Signed: Julian Wigley.
Counterpoint (ABC) . Kieth Winschuttle and 1 other discuss Aboriginal issues with Michael Duffy.
Posting.
To Counterpoint
Michael Duffy.
I was astounded at the lack of historical insight shown by your two guests. They both should travel more and look at just where people are living in houses in towns. They are usually located alongside rubbish dumps, near sewerage facilities, or on the fringes of towns on land of low economic value. They offered no analysis of why this is the general rule. Nor did they mention that most of the stations in northern Australia, sold for large sums of money to Aboriginal Land Trusts, were in poor condition .
They also neglected to mention that many of the large remote settlements are an artifice of past assimilationist policies. They did not mention the uproar in the Alice Springs community in the early 80’s over the Aboriginal College wanting to establish visitor accommodation for the parents of its students
They offered no suggestions of how to moderate social ills other than the usual bricks and mortar response of providing more hostels, boarding schools and special housing for young people and I assume on graduation from these institutions, financial assistance to enter mainstream society (if they choose).
In the interim I ask:
Where would these additional facilities be built?
Where would visiting families stay when visiting their daughters and sons?
And all this assumes that racism is not as virulent nowadays and pigs might fly.
Julian Wigley.18/7/2004
Dear Editor,
RE: Institutional racism offers simple solutions.
Government policies called by whatever name-protectionist and assimilation policies of the early days of colonisation, up until the 1960’s; self-determination in the early 1970’s; Self-management in the late 70’s and onwards; and now mutual obligation in 2004, are all policies grounded in institutional racism.
It is institutional racism when a section of our society is targeted for behavioural change through the use of regulation or law imposed by government policy.
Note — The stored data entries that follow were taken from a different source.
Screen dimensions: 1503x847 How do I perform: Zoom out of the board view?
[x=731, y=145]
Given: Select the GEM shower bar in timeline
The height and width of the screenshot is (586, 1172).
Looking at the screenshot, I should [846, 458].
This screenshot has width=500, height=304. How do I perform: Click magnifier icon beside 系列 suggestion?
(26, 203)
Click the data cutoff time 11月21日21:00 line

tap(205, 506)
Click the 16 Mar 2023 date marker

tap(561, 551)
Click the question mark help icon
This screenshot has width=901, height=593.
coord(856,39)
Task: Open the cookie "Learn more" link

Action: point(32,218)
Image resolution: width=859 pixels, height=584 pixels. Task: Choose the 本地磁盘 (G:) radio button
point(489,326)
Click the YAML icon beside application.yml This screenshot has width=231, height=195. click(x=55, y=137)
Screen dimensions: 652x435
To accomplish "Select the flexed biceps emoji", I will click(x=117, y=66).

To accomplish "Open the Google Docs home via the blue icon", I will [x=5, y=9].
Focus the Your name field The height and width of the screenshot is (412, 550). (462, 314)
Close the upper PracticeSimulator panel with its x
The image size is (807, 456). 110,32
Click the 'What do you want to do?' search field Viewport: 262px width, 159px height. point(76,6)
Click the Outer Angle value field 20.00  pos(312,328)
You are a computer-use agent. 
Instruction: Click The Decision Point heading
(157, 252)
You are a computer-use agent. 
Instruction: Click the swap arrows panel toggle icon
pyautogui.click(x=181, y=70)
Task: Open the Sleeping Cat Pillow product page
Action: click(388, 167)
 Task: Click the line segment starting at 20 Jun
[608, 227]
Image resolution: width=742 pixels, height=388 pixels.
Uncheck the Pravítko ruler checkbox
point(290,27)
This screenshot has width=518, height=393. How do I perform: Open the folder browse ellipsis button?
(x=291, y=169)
During the 1950’s, in Melbourne, all school children attending public schools, received each day, a half pint of milk to improve their health, support Victorian dairy farmers and change public perceptions about homogenised milk. The policy was aimed at all children, not just children with frail bones or those suffering calcium deficiency.
The Howard government’s policy of Mutual Obligation does nothing to remove the institutional racism that confronts many Aborigines in their day-to-day interactions within Australian society. An immediate consequence of the publicity surrounding the implementation of this recent policy is to reinforce common held perceptions so readily espoused by some Australians that all Aborigines are lazy, dirty and live off welfare…and if they are not living off welfare and are outspoken, they are labelled as opportunists or hucksters, pushing their own political agenda.
Institutional racism must be countered at all levels of our society - in the home, when at the shops, in the street and in all our private and public institutions. A policy of mutual respect may be a good start, after which, mutual responsibilities may also follow. Only then may mutual obligation make some sense.
Yours sincerely
Julian Wigley 12/12/2004
The Age
Letters editor
21/7/05
RE: Editorial Tuesday July 19-Palmer inquiry.
Dear Editor,
Don’t mind you not publishing my letter - but why are you letting Howard’s smoke and mirrors cloud the many issues facing our fragile democracy? Publish the Marr article again.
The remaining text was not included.